EXERCISE DETAILS. Starting with the line that mentions "You are a computer-use agent.", repeat each line verbatim until the entries end, both ends included.

RECORDS FOR THE TASK.
★ ★ ★ ★

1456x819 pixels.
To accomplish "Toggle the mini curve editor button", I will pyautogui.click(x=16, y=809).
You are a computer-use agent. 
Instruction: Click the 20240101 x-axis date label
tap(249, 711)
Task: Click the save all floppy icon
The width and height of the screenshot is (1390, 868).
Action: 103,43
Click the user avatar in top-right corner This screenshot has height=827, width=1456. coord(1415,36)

★ ★ ★ ★

ANSWER AREA.
You are a computer-use agent. 
Instruction: Click the 20240101 x-axis date label
tap(249, 711)
Task: Click the save all floppy icon
The width and height of the screenshot is (1390, 868).
Action: 103,43
Click the user avatar in top-right corner This screenshot has height=827, width=1456. coord(1415,36)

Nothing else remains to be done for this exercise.